Lakshmi narrates the first part of the book, where she explains about her childhood and how she is tricked into marriage, but then goes on to have six children. The baton is then passed between various characters as we witness events from their individual points of view and learn how the tragedy that befell Lakshmi’s family haunted the further generations. The book ends up in the current day, and as a result the reader is presented with details of the a changing country, and learns how WWII shaped and changed the lives of so many.
To give away much more of the plot would be to start revealing spoilers, but suffice to say that this is an enchanting and moving read. The narrators all have their own distinct personalities and perceptions of various events and each other. Some parts were harrowing to read as people struggled with the effects of the war, made wrong decisions and lived with regret. Lakshmi is the matriarch of this family and her strength, intelligence and determination are clear for all to see.

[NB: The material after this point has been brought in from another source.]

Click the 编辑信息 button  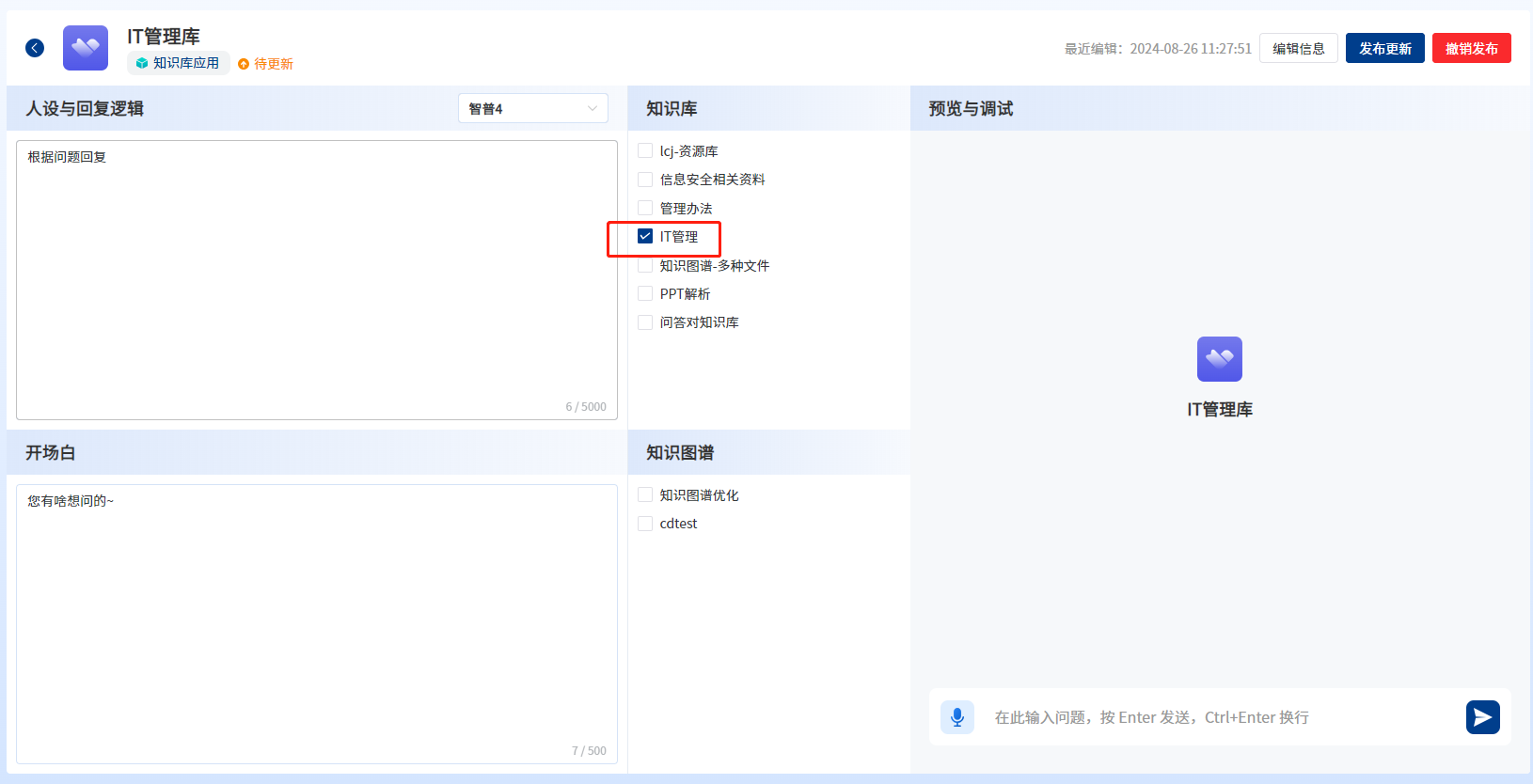click(1298, 48)
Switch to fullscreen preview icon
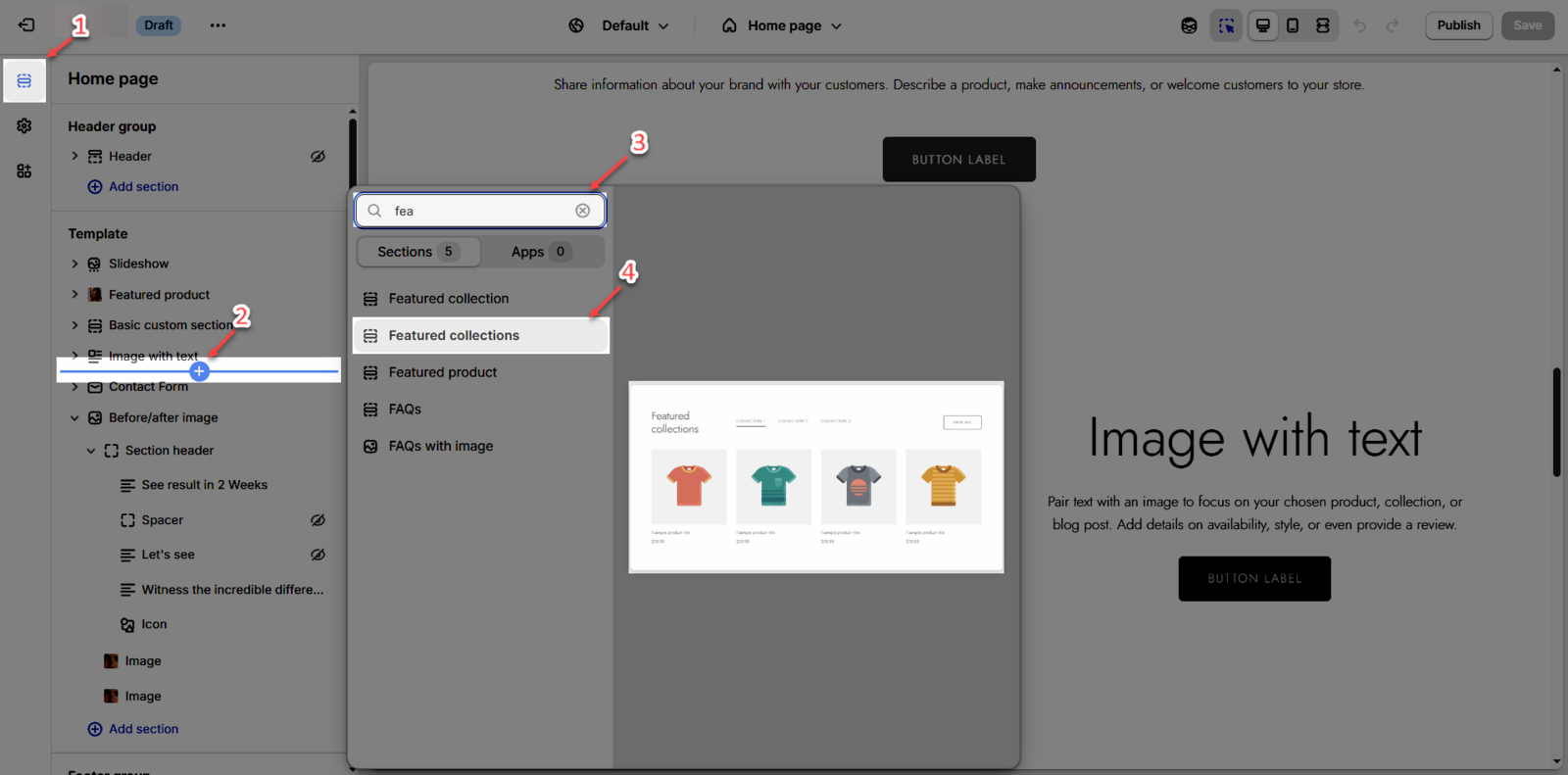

Malay(si)a is brought to vivid life, and I felt able to really imagine the place with all it’s vibrancy and energy. Towards the end, the language did become a little bit ‘flowery’ and I felt that the book was perhaps slightly too long, although it packed a lot into it’s pages and certainly never got boring.
This was the debut novel by this author and very impressive it is too. I will be seeking out further work by Rani Manicka.